Bundesregierung fördert Aufbau von Produktionsanlagen
Parallel zur Impfstoffentwicklung fördert die Bundesregierung schon jetzt auch den Aufbau von Produktionsanlagen, damit schnell mit der Massenherstellung begonnen werden kann – ein Risiko für die Unternehmen, betonte Spahn, denn ob am Ende ein Impfstoff auch die Zulassung erhalte, ist nicht sicher.
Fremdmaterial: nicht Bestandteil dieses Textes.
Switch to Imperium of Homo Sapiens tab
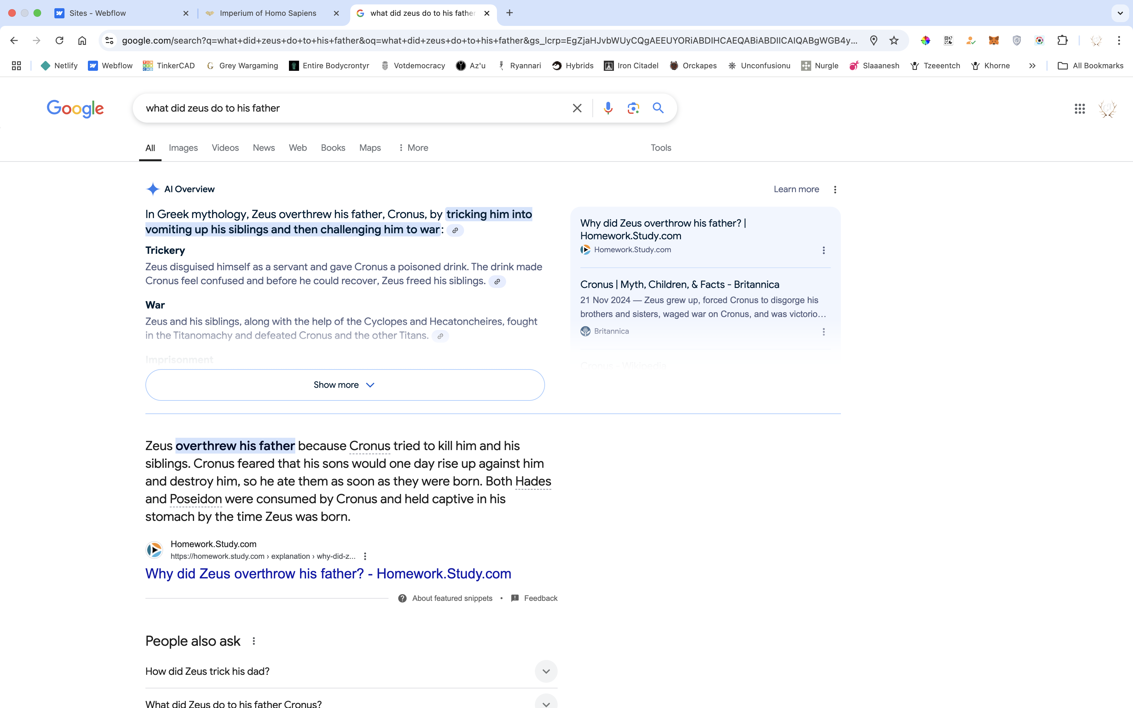Image resolution: width=1133 pixels, height=708 pixels. (268, 13)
Und der CDU-Politiker setzt auf eine freiwillige Impfung.
"Wir brauchen 55 bis 65 Prozent der Bürger, die sich impfen lassen, um insgesamt eine Herdenimmunität zu erreichen, und das ist meine feste Überzeugung werden wir freiwillig erreichen, und wo Freiwilligkeit zum Ziel führt, braucht es keine Verpflichtung."
Wie die Impfstoffe am Ende in der Bevölkerung gerecht und so verteilt werden, dass die Pandemie möglichst schnell unter Kontrolle ist, darüber wird die Ständige Impfkommission des Robert-Koch-Instituts entscheiden. Laut Spahn werden voraussichtlich zuerst das medizinische Personal und Mitarbeiter von Pflegeheimen geimpft werden, dann Personen über 60 und jüngere Menschen aus Risikogruppen. Eine noch größere Herausforderung wird die internationale Verteilung darstellen. Deutschland unterstützt deswegen Organisationen wie die Internationale Impfstoffallianz CEPI, die sich darum bemühen, die Entwicklung von Impfstoffen für die ganze Welt zu fördern. Die Northeastern University in Boston hat kürzlich errechnet: Sollten die westlichen Länder die ersten zwei Milliarden Dosen für sich reservieren und aufkaufen, könnten weltweit doppelt so viele Menschen an COVID-19 sterben als bei einer gerechten und bedarfsabhängigen Verteilung.